PROVIDENCE – Five licensed medical marijuana compassion centers have received hybrid retail licenses from the state and will be allowed to sell adult use marijuana starting Dec. 1, Gov. Daniel J. McKee and the R.I. Department of Business Regulation’s Office of Cannabis Regulation announced on Tuesday.
The five dispensaries are: Aura of Rhode Island in Central Falls, Thomas C. Slater Center in Providence, Mother Earth Wellness in Pawtucket, Greenleaf Compassionate Care Center in Portsmouth and RISE Warwick in Warwick.

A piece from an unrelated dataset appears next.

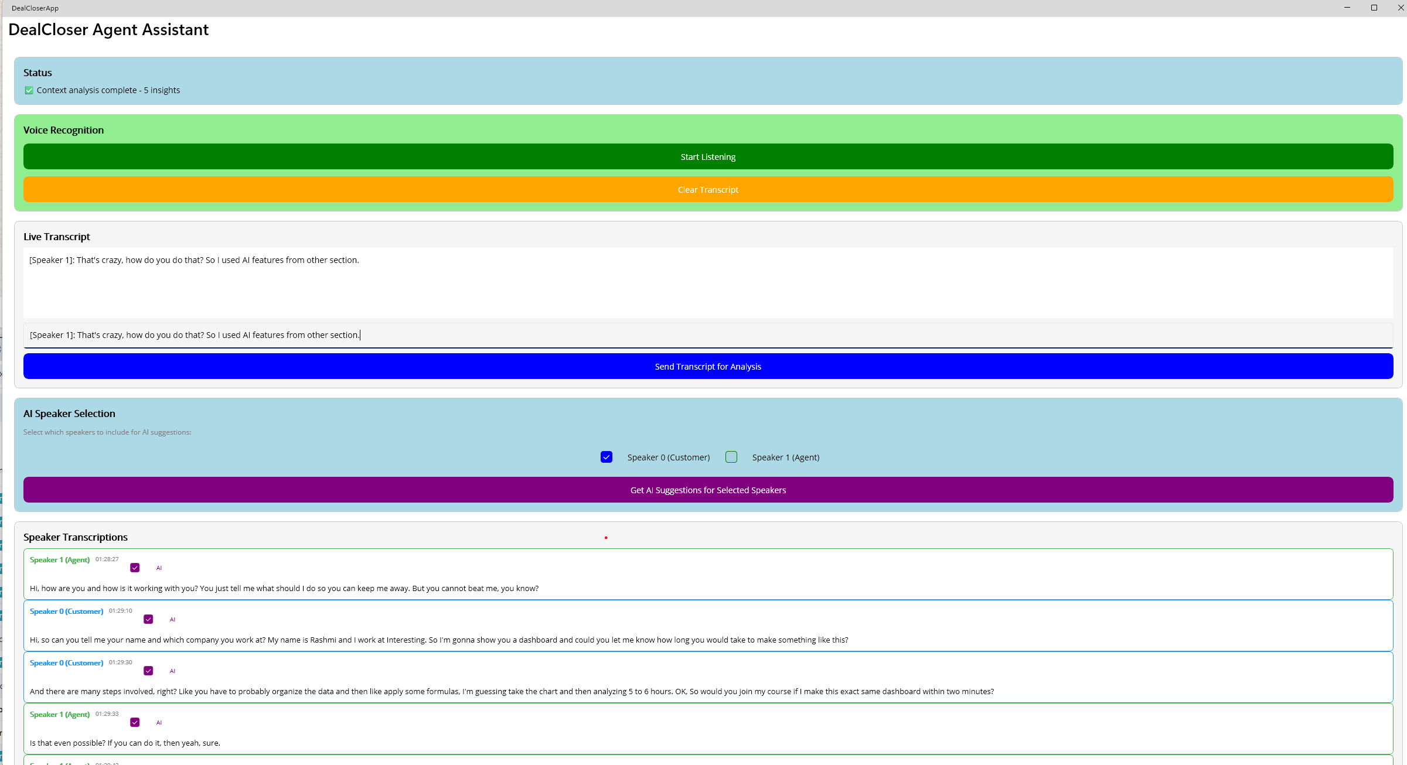Select the 'Hi, how are you' transcription entry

“This milestone is the result of a carefully executed process to ensure that our state’s entry into this emerging market was done in a safe, controlled and equitable manner,” said McKee. “It is also a win for our statewide economy and our strong, locally based cannabis supply chain, which consists of nearly 70 licensed cultivators, processors and manufacturers in addition to our licensed compassion centers. Finally, I thank the leadership of the General Assembly for passing this practical implementation framework in the Rhode Island Cannabis Act and I look forward to continuing our work together on this issue.”

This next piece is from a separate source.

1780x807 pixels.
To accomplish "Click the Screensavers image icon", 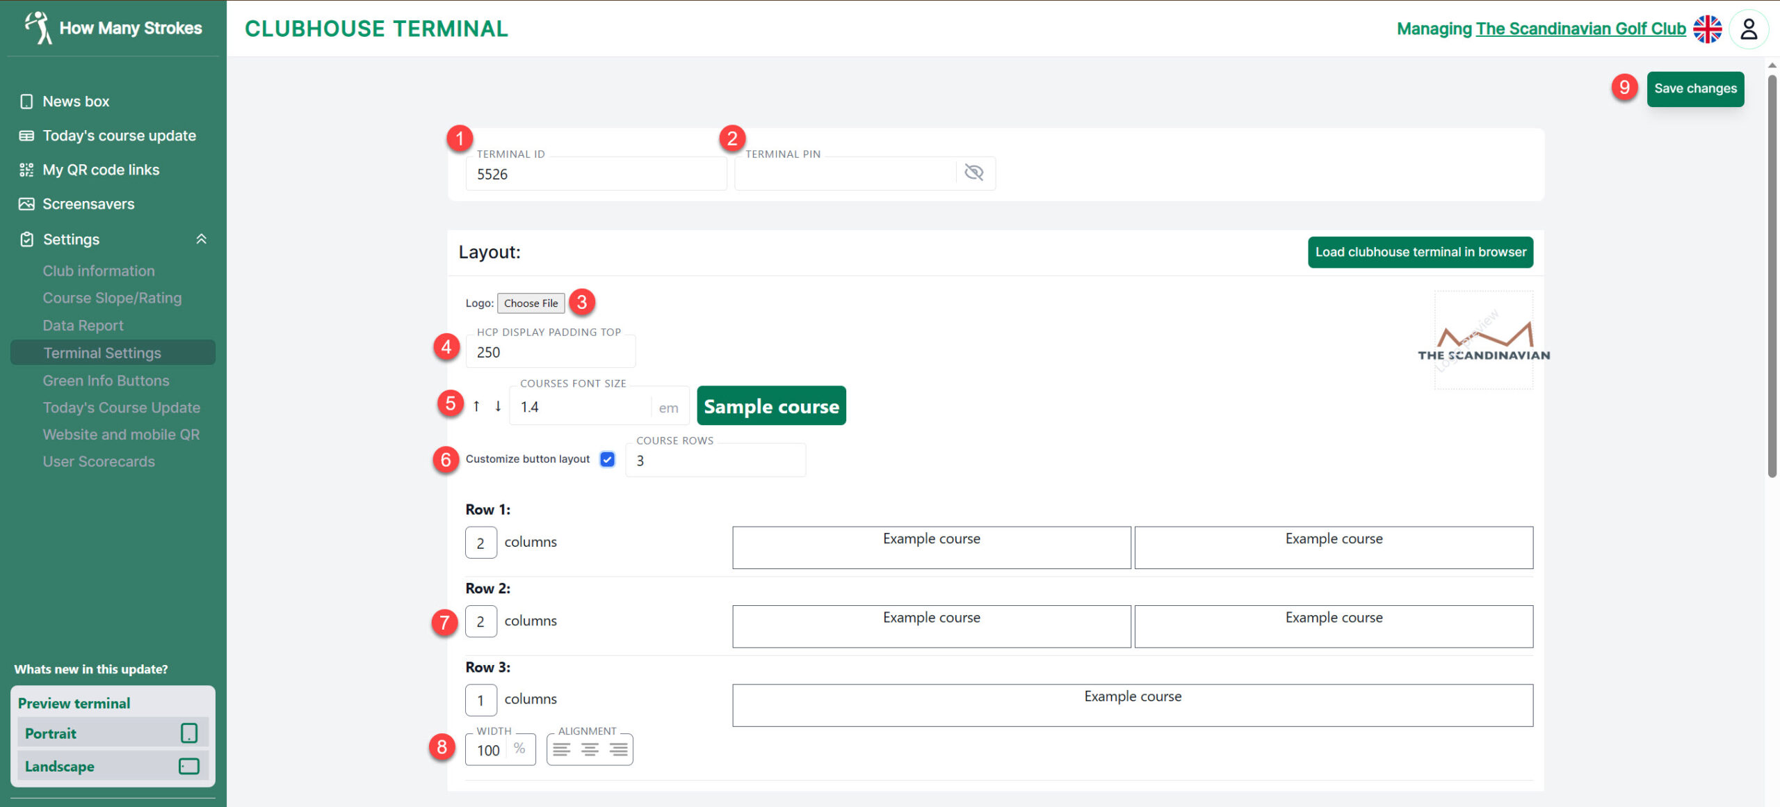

The state started accepting applications for hybrid retail licenses in October, a license that would allow existing licensed compassion centers to sell both medical and recreational marijuana to Rhode Island adults 21 and older.
“We were pleased with the quality and comprehensiveness of the applications we received from the state’s compassion centers, and we are proud to launch adult use sales in Rhode Island just six months after the Cannabis Act was signed into law, marking the Northeast’s fastest implementation period,” said Matthew Santacroce, interim deputy director of the R.I. Department of Business Regulation and chief of the Office of Cannabis Regulation. “We look forward to continuing to work with the state’s cannabis business community to ensure this critical economic sector scales in compliance with the rules and regulations put forward by state regulators.”
The state passed a legislation legalizing the sale of recreational marijuana earlier this year and set Dec. 1 as the start date for adult use sales. Before the legalization, Rhode Island only had three medical compassion centers: the Thomas C. Slater Compassion Center, Summit Medical Compassion Center and Greenleaf Compassion Care Center.
In the past few months, three more centers have opened, and more are set to open in the following months. Santacroce said he expects two more hybrid retailers to be added in January 2023, bringing the total to seven.
Santacroce said they have not received any other hybrid license application as of Tuesday. Out of the current licensed compassion centers, Sweetspot Dispensary in South Kingstown is the only center that has not applied for a hybrid license yet.
With the legalization of recreational cannabis in May, the R.I. Cannabis Act automatically authorized cities and towns to allow recreational sales. But individual municipalities had the opportunity to opt out through a referendum on the Nov. 8 ballot. Out of the 31 municipalities that let voters decide, 25 Rhode Island communities approved recreational cannabis sales, while another six, Barrington, East Greenwich, Jamestown, Little Compton, Scituate and Smithfield rejected allowing pot businesses to set up in their communities.